## What you should do
Please copy word for word the lines below, starting at the line that contains "at (332, 589)." and ending at the last line of the items.

## Records for the exercise
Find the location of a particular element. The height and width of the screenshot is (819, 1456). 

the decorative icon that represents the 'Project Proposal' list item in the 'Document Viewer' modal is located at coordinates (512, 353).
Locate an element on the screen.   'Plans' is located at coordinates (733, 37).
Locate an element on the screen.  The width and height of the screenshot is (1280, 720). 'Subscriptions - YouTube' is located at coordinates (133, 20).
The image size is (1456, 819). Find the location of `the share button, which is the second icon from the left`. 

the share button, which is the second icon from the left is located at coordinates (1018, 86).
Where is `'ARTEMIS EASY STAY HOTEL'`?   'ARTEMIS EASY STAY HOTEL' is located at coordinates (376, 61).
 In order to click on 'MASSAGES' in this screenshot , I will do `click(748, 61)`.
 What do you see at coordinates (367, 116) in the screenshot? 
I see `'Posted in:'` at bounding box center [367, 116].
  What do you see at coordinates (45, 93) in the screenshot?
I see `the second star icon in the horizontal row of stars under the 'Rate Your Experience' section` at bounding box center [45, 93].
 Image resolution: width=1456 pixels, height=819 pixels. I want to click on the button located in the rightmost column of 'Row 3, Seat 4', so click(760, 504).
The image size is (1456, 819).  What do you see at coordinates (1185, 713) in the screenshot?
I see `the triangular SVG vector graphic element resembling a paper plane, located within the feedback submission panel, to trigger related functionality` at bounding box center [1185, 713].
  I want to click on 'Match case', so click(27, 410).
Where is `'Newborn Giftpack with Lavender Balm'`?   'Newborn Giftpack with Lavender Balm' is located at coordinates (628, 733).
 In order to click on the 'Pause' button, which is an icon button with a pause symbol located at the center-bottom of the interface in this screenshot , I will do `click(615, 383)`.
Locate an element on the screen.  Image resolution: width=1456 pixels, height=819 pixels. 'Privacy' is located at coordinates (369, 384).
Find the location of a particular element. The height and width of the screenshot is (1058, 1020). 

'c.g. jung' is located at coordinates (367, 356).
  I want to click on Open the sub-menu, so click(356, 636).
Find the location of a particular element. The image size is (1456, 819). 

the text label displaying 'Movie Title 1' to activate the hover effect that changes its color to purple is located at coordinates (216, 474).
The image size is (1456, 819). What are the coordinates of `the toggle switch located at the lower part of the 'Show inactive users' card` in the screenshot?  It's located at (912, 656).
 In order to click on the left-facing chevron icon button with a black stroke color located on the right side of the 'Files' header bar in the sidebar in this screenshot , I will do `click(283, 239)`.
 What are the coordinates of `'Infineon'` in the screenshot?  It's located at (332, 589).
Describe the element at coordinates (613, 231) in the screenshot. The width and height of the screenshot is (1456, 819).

## Solution
 What are the coordinates of `'Infineon'` in the screenshot?  It's located at (332, 589).
Describe the element at coordinates (613, 231) in the screenshot. The width and height of the screenshot is (1456, 819).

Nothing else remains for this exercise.